TEXTE PROPOSÉ

▼

Les pères fondateurs de l’Europe, s’appuyant sur leurs convictions pacifiques et les conclusions de Samuelson, ont considéré que l’homogénéisation des territoires serait un garant de la paix et de la prospérité économique. L’Europe n’est pas au bout du chemin : en cas de choc asymétrique, et contrairement aux résultats classiques de la théorie de l’échange international, les politiques communautaires actuelles se révèlent inefficaces, comme le montrent les crises grecques, irlandaises et portugaises et dans une certaine mesure et a contrario l’exemple allemand : une parfaite mobilité du travail (qui est purement théorique) assurerait un coût salarial horaire unique et donc empêcherait- en principe- les distorsions de compétitivité. Aujourd’hui, les entreprises d’Allemagne ressentent des restrictions à l’embauche de certaines classes de travailleurs. Ce qui pousse à la hausse leurs couts salariaux et donc corrige à la baisse leur avantage compétitif par rapport disons à l’Espagne. Avec une circulation parfaite du travail, les travailleurs européens afflueraient en Allemagne. Ce qui renforcerait l’effet d’agglomération dont bénéficie l’industrie allemande tout en faisant à nouveau baisser leurs salaires et théoriquement augmenter les revenus des travailleurs grecs, portugais et d’autres. Mais l’abaissement des salaires payés outre-rhin, renforcerait la compétitivité allemande et diminuerait celle des pays en difficulté. S’il ne s’agit pas d’un cercle vicieux, cela y ressemble, sauf à en sortir, par (i) une évolution des parités monétaires entre les pays supportant ce déséquilibre, par (ii) une modification des conditions d’application du Traité d’Union européenne voire du Traité lui-même ou par (iii) la baisse des salaires nominaux – c’est ce que sont en train de faire la Grèce, l’Irlande, le Portugal et l’Espagne, – et une mobilité des travailleurs entre les régions.

▲

CONSIGNE
Prolongez le texte sur l'Europe et la mobilité du travail en reprenant après sa dernière phrase. Le matériel qui figure plus loin ne sert à rien ici.

MATÉRIEL FOURNI

▼

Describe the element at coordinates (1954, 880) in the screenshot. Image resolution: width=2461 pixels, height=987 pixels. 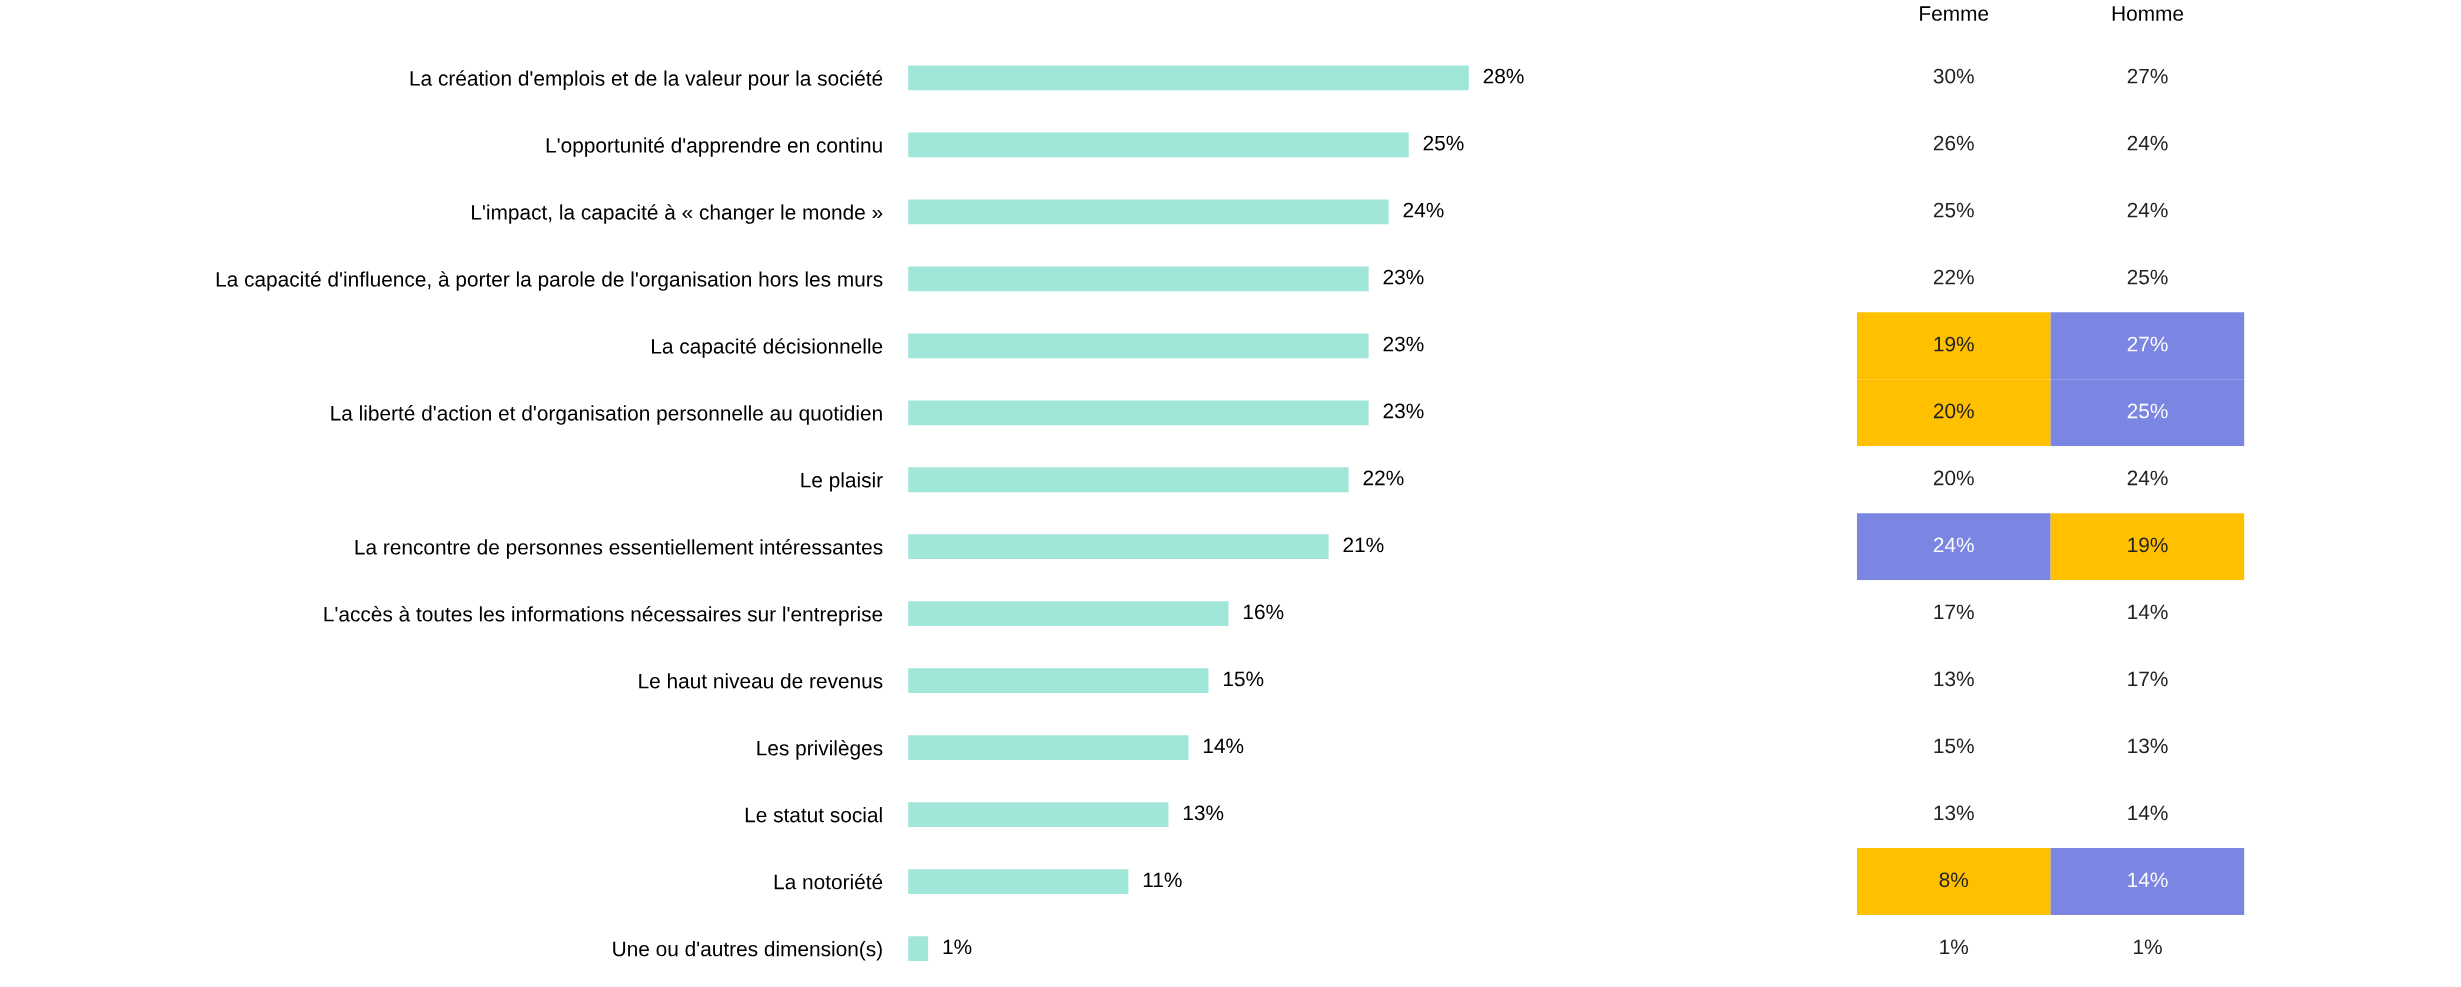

▲

RÉPONSE PROPOSÉE
Si le fédéralisme budgétaire qui assure une redistribution financière entre les territoires est insuffisant, la mobilité du facteur « travail » sur le territoire de l’Union, qui permettrait en temps de crise de répartir le chômage, n’est pas encore une réalité puisque (i) seuls 2% des travailleurs européens vivent et exercent un emploi dans un autre État membre que le leur et que (ii) l’Union européenne souffre d’un taux de chômage structurel relativement élevé. Le FMI a montré que les situations de chocs asymétriques étaient plus courantes dans l’Union européenne qu’aux États-Unis, en raison d’une plus grande spécialisation et hétérogénéité des régions. La différence fondamentale entre les deux zones réside dans la nature de cette réponse : alors qu’aux États-Unis le marché du travail est suffisamment souple et étendu géographiquement pour être très réactif et absorber les chocs, en Europe, c’est par l’exclusion et la mobilité infranationale qu’ils se résolvent, en tentant d’éviter une polarisation géographique de l’espace économique européen qui ne joue plus nécessairement à l’avantage de l’Europe du sud, et qui, s’il on n’y prend pas garde, pourrait être assez dangereuse à terme pour le projet européen lui-même.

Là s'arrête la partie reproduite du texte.